Problem requirements: Could you copy exactly the lines from the one containing "Instruction: Click the" through the last line of the records, leaving out every picture?
[Opening Provided material section]
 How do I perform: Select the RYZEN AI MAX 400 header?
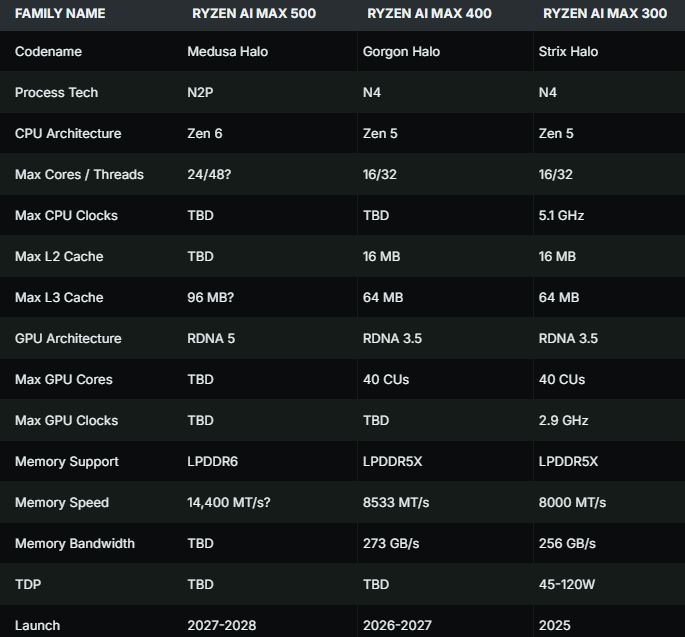point(429,14)
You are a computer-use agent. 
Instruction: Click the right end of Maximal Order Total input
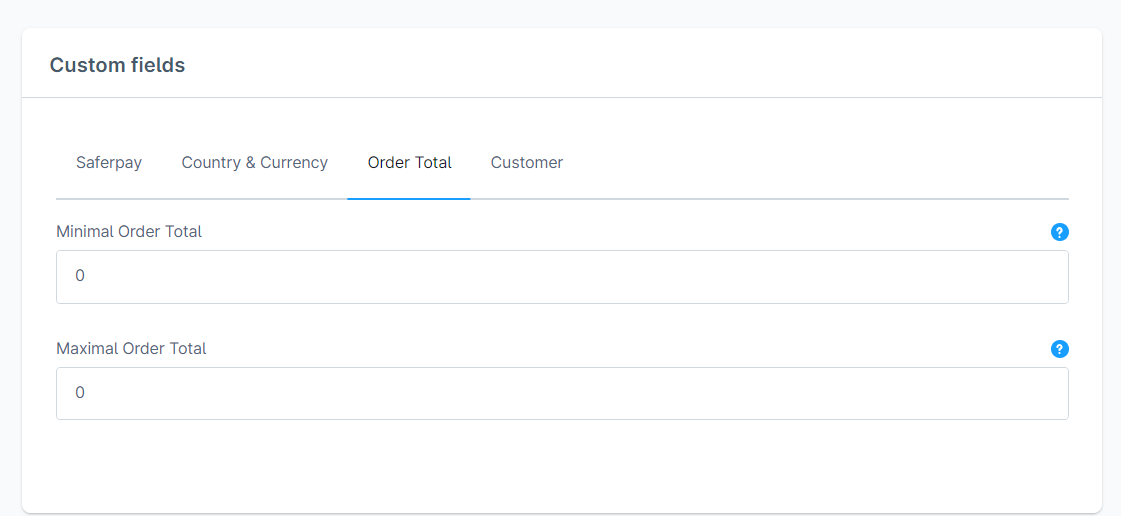1040,393
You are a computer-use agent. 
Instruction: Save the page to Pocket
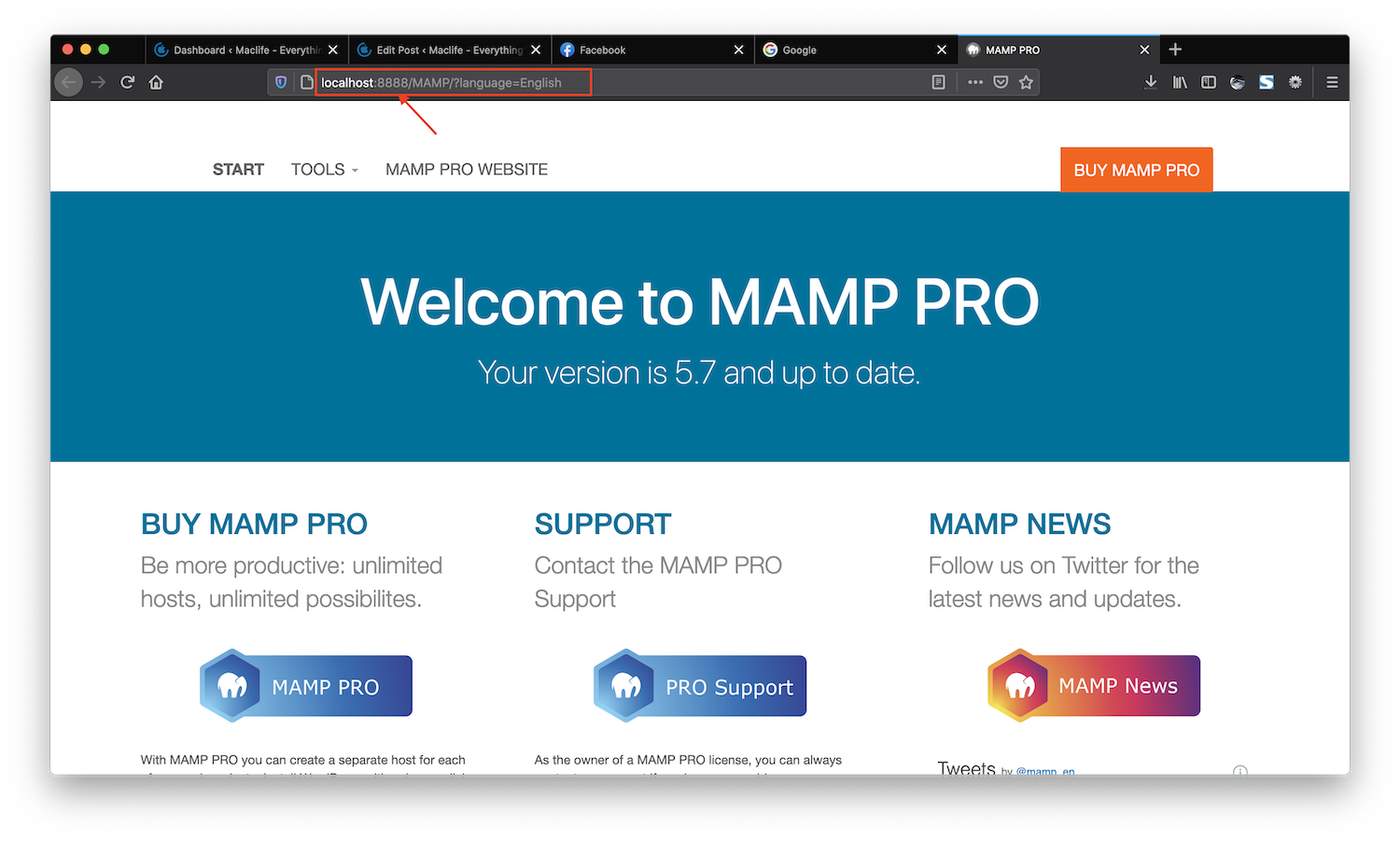click(x=1000, y=82)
[Closing Provided material section]
Answer space:
Instruction: Click the right end of Maximal Order Total input
1040,393
You are a computer-use agent. 
Instruction: Save the page to Pocket
click(x=1000, y=82)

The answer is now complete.